[[ Text provided, beginning ]]

You will learn to find profitability index in Excel 2007, 2010 and 2013 by using a simple formula that accepts a discount rate, and a series of cash flows that make either start of period or end of period payments. You may select from the type of interest compounding as either discrete or as continuous. There are no Excel financial functions to calculate the profitability index. This allows third party Excel add-on products such as TADXL to provide for the missing and demanded financial functions. This discussion will begin with a cursory look at definition of profitability index followed by example calculation of the financial PI in Excel.
Profitability index
NPV and IRR may be the most commonly used financial tools to evaluate an investment yet there are other tools notably the profitability index that provides information about the relative profitability of one project as compared to the others. Profitability index is the ratio of discounted incomes over discounted expenses. The series of incomes and expenses are discounted to reflect the present worth of such future cash flows. The cash flows in various projects may differ in size thus making it useless to evaluate such projects on the basis of net present value and internal rate of return. In such cases, a profitability index is the right tool to find how one project provides more or less of profits when compared to the others.

[[ Text provided, end ]]
[[ Dataset excerpt, beginning ]]

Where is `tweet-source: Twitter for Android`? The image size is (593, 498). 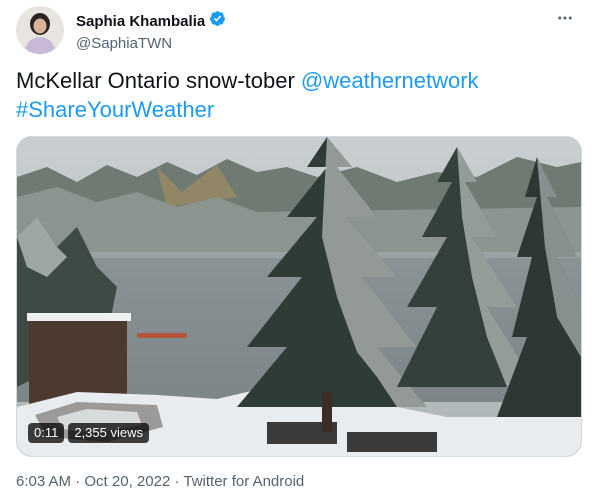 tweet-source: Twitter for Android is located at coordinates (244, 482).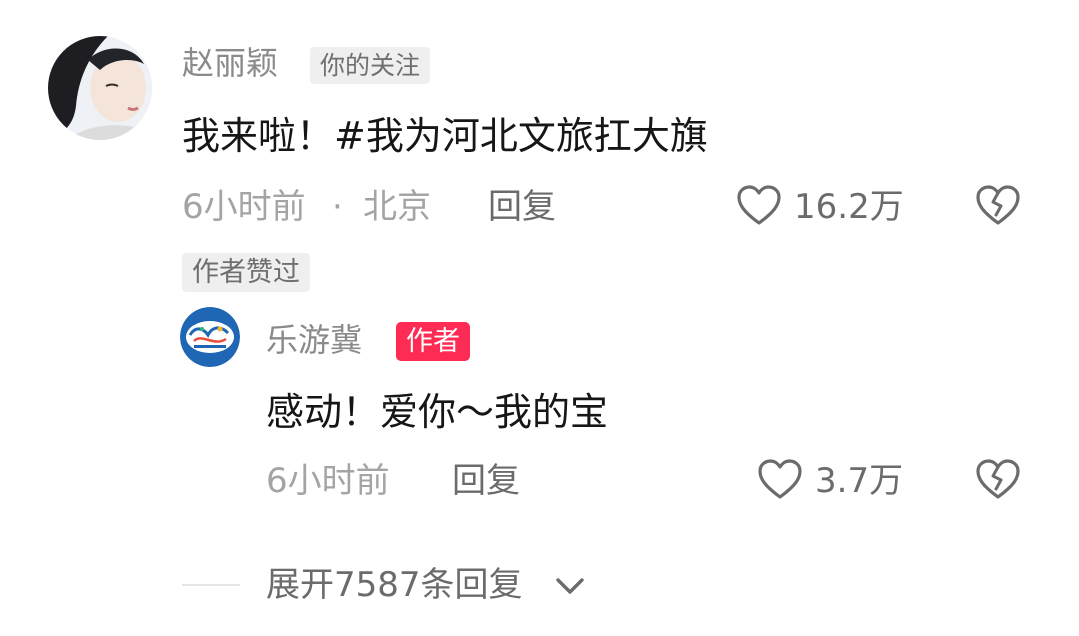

[[ Dataset excerpt, end ]]

▶ Instruction
Condense the paragraph of the profitability index text that begins "NPV and IRR may be" into a bulleted list that keeps its main facts. The data above were drawn from a source separate from the text.

▶ Answer to the problem
- NPV and IRR may be the most commonly used tools for evaluating an investment, but the profitability index shows how profitable one project is relative to others.
- The profitability index is the ratio of discounted incomes to discounted expenses.
- Incomes and expenses are discounted to reflect the present worth of future cash flows.
- When projects' cash flows differ in size, comparing them by net present value and internal rate of return is useless.
- In such cases, the profitability index is the right tool for finding whether one project yields more or less profit than the others.